DATA SUPPLIED:
::::::::

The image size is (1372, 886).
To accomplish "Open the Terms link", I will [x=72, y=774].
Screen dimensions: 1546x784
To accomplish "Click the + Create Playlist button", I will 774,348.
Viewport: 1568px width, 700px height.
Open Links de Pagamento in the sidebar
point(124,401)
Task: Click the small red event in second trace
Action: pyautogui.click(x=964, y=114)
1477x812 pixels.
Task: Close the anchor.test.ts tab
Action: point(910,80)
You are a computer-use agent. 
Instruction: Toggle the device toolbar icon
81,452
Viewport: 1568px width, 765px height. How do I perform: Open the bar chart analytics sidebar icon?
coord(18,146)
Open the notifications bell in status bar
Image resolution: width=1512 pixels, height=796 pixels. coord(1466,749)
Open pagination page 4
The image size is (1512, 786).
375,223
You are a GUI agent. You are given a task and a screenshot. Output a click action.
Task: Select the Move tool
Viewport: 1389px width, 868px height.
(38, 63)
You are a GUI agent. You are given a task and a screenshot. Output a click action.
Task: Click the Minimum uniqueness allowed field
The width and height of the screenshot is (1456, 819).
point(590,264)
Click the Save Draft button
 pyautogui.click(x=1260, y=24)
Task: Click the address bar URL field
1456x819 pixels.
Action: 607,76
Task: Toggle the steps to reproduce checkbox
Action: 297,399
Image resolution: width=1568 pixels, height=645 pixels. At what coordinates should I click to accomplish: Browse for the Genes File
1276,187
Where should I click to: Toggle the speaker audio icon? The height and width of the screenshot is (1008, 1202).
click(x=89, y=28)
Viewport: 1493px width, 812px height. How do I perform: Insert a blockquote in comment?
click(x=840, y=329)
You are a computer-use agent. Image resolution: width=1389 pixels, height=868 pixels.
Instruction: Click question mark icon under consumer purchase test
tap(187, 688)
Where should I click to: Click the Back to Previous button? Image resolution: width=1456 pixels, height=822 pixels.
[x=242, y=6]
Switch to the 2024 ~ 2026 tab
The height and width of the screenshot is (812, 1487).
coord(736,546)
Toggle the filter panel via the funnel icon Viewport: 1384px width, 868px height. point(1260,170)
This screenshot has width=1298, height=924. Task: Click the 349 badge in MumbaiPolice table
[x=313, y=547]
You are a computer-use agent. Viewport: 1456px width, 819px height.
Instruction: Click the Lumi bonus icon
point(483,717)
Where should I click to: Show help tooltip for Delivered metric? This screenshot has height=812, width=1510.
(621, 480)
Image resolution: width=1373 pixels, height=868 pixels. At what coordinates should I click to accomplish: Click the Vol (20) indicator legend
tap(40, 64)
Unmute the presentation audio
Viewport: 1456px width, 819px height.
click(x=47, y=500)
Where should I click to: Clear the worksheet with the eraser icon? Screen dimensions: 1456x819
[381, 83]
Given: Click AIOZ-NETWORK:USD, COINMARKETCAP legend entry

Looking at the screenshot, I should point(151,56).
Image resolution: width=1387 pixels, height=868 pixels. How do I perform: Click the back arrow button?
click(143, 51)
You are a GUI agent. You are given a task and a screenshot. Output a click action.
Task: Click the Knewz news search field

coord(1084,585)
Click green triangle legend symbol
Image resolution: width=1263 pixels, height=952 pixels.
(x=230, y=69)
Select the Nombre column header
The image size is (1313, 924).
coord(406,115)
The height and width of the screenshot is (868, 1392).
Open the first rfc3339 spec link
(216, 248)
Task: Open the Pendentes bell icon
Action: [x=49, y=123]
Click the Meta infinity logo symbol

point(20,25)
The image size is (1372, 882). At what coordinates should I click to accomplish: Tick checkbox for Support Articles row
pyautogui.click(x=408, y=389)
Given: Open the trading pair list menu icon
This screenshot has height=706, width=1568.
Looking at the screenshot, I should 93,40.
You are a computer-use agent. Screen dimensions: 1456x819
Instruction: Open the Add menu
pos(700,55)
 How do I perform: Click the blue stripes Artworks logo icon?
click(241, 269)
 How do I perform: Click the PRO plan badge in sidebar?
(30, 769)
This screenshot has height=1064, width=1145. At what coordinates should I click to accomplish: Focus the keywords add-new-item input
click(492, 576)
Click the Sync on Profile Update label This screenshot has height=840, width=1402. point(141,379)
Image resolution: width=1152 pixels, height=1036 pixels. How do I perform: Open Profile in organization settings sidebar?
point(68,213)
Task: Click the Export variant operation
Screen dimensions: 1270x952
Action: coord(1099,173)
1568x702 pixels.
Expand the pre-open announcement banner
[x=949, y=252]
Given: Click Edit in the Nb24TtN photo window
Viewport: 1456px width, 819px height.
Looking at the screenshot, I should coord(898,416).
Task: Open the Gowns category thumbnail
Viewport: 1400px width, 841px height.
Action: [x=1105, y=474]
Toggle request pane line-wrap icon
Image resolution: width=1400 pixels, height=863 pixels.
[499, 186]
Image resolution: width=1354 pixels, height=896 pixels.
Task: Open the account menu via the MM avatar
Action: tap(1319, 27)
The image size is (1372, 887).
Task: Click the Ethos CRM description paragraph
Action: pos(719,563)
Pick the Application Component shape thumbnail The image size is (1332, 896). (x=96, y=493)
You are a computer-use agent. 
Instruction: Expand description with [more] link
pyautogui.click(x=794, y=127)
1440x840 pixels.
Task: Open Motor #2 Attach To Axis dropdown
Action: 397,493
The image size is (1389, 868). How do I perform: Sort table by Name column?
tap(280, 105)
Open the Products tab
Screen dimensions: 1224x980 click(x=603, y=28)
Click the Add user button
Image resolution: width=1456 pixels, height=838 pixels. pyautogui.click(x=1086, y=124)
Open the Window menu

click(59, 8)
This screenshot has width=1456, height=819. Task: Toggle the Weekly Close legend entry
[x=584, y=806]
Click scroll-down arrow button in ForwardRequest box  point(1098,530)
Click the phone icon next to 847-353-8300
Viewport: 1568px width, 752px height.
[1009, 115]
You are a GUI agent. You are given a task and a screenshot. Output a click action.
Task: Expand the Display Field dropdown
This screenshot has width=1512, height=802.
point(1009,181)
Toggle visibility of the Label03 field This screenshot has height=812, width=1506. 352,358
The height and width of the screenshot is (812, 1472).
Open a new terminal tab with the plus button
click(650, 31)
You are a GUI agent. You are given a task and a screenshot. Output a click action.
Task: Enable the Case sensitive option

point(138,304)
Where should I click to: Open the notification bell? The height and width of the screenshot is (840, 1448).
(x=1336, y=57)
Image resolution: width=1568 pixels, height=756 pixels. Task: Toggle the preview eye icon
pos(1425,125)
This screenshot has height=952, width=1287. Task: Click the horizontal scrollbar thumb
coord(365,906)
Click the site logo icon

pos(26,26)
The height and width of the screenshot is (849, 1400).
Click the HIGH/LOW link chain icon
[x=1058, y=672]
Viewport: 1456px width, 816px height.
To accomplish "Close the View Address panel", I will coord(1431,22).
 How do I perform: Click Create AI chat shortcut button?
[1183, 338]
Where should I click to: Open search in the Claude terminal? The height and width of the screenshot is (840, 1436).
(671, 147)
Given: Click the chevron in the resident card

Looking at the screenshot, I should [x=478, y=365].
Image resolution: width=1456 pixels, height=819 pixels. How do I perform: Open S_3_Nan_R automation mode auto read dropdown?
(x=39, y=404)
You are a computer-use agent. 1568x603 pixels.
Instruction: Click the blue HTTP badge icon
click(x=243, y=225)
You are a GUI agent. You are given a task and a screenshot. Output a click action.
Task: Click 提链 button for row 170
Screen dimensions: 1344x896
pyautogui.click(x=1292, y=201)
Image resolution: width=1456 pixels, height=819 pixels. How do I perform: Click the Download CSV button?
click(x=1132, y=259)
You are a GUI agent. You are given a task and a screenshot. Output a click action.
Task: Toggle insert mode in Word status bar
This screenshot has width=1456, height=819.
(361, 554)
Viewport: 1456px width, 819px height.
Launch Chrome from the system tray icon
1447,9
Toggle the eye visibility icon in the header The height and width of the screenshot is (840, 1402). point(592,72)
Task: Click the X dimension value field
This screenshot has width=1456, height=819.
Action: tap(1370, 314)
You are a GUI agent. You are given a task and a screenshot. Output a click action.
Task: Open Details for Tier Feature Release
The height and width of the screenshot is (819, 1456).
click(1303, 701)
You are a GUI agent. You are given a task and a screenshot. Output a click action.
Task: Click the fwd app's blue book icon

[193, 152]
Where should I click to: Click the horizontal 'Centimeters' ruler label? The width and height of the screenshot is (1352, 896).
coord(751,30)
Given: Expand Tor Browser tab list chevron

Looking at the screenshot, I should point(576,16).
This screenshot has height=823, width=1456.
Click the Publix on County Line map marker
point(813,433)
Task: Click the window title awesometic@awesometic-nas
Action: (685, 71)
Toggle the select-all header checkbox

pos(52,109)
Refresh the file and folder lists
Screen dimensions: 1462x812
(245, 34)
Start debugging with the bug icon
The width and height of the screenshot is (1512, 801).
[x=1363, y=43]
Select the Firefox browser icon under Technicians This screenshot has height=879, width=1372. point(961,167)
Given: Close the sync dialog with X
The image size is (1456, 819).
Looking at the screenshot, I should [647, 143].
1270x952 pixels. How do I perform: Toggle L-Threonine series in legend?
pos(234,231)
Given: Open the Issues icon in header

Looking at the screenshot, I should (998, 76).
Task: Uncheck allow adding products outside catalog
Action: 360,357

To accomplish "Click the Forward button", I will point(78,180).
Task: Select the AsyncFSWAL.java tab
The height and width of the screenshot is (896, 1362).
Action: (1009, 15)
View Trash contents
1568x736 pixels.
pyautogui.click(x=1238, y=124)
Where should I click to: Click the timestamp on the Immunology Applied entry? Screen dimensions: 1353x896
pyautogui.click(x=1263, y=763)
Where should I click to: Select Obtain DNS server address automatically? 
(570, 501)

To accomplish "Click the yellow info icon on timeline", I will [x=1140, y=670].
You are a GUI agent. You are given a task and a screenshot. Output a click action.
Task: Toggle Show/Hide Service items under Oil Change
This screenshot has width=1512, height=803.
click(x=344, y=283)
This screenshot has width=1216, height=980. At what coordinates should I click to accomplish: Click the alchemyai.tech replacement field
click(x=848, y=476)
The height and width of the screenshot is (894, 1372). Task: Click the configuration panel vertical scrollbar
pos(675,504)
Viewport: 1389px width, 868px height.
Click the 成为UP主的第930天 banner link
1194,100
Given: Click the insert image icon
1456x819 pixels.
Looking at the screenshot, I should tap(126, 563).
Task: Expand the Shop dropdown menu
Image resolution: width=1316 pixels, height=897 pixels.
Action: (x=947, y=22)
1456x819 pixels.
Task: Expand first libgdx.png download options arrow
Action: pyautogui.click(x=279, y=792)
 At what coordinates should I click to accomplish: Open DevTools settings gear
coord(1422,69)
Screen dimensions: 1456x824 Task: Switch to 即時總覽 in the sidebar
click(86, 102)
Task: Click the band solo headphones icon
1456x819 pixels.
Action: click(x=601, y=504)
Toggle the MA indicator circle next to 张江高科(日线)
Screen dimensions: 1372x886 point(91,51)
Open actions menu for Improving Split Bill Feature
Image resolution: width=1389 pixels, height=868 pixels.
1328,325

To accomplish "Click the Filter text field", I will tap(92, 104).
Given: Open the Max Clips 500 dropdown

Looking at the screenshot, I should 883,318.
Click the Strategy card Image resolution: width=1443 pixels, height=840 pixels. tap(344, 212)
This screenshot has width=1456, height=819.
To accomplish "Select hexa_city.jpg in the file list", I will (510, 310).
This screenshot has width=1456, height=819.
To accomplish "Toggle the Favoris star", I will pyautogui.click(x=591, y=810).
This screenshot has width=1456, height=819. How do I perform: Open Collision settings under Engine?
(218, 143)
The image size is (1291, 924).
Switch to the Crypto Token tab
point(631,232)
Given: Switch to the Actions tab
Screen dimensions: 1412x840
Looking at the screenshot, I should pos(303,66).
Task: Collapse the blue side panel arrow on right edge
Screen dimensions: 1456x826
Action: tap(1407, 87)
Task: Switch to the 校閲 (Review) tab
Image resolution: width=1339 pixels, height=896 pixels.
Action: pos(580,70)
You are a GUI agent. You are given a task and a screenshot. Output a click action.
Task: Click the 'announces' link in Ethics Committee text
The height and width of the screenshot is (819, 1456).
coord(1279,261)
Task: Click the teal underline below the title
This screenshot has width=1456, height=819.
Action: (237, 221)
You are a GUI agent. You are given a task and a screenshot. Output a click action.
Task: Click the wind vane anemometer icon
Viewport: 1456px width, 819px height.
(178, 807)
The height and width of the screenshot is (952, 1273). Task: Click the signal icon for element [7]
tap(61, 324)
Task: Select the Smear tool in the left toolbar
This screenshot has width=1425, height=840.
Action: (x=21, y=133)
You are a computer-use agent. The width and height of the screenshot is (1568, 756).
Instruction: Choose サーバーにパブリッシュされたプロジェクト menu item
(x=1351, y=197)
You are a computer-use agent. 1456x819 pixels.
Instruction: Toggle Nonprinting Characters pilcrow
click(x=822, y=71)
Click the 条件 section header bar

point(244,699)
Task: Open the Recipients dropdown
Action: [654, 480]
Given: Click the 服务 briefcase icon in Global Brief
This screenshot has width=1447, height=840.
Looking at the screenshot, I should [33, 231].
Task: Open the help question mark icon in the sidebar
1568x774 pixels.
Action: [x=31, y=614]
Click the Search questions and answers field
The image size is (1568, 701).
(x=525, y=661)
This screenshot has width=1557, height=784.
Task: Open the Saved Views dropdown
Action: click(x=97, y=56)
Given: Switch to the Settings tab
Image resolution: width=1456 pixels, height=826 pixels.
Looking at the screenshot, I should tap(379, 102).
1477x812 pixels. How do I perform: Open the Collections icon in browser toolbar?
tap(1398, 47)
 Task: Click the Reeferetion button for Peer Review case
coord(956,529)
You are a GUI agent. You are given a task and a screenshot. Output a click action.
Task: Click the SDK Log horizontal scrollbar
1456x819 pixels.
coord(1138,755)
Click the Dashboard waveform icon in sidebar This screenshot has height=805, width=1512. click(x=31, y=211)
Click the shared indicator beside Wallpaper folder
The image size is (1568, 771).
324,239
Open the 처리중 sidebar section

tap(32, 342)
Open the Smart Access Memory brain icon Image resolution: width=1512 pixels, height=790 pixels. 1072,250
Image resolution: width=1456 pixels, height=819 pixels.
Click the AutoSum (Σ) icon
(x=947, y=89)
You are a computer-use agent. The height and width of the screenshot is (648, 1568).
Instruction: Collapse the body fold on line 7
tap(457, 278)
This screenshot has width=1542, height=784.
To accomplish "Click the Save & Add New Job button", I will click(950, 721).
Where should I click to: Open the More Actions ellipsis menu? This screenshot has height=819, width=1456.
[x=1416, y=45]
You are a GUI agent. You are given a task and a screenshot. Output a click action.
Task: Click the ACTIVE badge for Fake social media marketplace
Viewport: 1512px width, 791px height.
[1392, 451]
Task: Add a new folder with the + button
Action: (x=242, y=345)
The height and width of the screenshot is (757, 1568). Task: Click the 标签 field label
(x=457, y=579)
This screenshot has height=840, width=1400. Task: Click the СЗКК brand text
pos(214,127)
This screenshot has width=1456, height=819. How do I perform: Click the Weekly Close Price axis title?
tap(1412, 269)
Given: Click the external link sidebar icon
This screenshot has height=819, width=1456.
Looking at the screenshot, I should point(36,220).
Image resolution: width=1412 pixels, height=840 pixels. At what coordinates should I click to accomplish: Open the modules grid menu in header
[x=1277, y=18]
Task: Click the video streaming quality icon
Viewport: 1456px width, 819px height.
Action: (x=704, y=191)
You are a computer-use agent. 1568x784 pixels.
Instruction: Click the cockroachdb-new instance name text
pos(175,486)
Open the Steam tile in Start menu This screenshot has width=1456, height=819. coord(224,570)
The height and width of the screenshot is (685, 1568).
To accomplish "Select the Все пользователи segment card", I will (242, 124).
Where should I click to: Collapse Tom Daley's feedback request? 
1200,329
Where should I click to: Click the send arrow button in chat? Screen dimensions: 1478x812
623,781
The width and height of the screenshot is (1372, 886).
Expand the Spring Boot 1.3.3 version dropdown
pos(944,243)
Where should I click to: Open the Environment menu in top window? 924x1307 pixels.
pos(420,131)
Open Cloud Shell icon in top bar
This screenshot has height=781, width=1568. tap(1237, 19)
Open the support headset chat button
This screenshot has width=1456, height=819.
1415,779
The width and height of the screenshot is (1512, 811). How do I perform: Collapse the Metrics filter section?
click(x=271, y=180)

::::::::

For the records above, give the number of lines that include the string "visibility", with nothing added.

2